Encryption and Securing BYO Devices at the Heart of Massachusetts AG $100,000 Settlement

The Massachusetts Attorney General announced Friday that her office had reached a settlement with Beth Israel Deaconess Medical Center (BIDMC) surrounding a 2012 data breach in which a physician’s unencrypted personal laptop containing patient and employee information was stolen from BIDMC’s grounds.  Under the terms of the settlement, BIDMC agreed to pay a $100,000 fine and take additional measures to ensure compliance with state and federal data security requirements, including encrypting, physically securing and tracking all portable devices, and training employees on how to handle patients’ personal and protected health information (PHI).

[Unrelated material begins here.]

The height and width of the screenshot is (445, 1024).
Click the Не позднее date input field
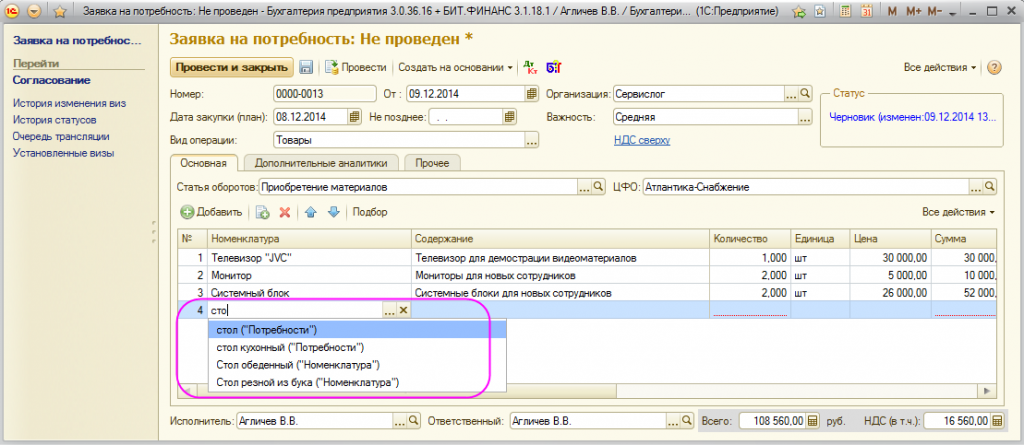[465, 117]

In May 2012, a physician’s unencrypted personal laptop was stolen from an unlocked office at BIDMC. Although routinely used for hospital-related business with BIDMC’s knowledge and permission, the laptop was not encrypted or secured as required under BIDMC policy. As a result, the personal information/PHI of nearly 4,000 patients and employees was exposed due to the breach. The Attorney General’s Office later filed suit against BIDMC under Massachusetts consumer protection and data security laws and HIPAA, citing BIDMC’s failure both to adequately secure the laptop and to timely notify patients of the breach.

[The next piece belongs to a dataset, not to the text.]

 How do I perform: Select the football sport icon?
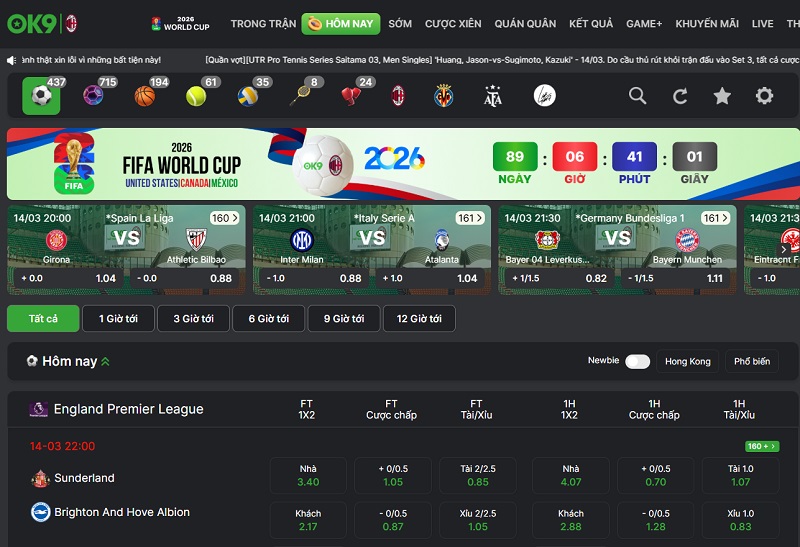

The data breach at BIDMC and the resulting settlement demonstrate the importance that covered entities must place on adequately securing portable devices that contain sensitive patient information, as well as carefully adhering to both state and federal data security and breach notification requirements.  Again, this settlement demonstrates the importance of encryption in avoiding a data breach.

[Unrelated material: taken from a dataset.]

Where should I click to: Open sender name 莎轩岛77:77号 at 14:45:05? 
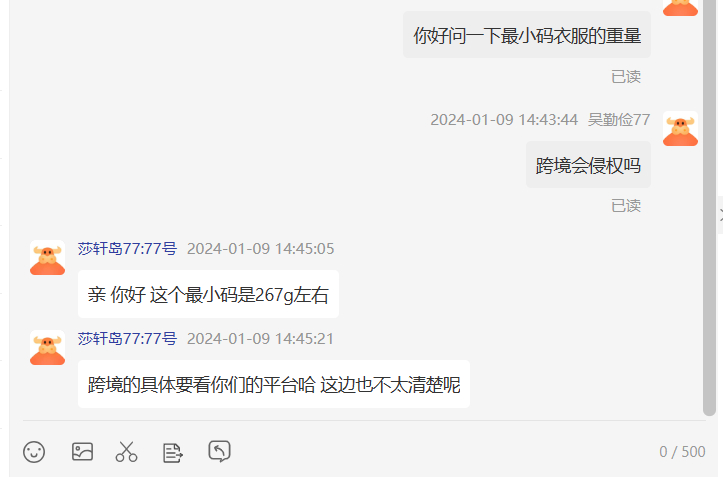pyautogui.click(x=127, y=249)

The data breach also highlights one of the difficult problems with the “bring your own device” or “BYOD” trend, where employees and others use their personal computers, phones, tablets, and other portable devices in the workplace.  Entities that permit BYOD and grant employees access to sensitive information on their personal devices must impose requirements so that personal information and PHI on those devices are adequately protected.  Entities should know what devices contain personal information and PHI and should take steps necessary to verify that those devices adhere to the entity’s security requirements. Otherwise, an entity might find that allowing BYOD can be more trouble than it is worth.